- [GOAL]:
Pull out each line in the records below that contains the word "icon", copying the lines unchanged.

◆ ◆ ◆

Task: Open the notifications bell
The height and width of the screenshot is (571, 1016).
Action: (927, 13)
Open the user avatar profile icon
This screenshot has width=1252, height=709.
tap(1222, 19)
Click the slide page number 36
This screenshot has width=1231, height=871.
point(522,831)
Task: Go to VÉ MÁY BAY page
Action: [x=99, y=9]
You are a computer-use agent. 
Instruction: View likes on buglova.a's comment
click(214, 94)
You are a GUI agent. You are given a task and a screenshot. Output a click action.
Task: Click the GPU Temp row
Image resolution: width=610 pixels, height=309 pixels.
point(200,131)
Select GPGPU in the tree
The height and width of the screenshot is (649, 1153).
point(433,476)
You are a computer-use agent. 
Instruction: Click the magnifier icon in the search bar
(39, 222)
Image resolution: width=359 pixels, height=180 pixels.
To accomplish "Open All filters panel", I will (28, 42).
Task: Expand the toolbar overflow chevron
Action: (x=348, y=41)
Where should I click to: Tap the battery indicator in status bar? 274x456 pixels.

◆ ◆ ◆

- [RESULT BELOW]:
Open the user avatar profile icon
Instruction: Click the magnifier icon in the search bar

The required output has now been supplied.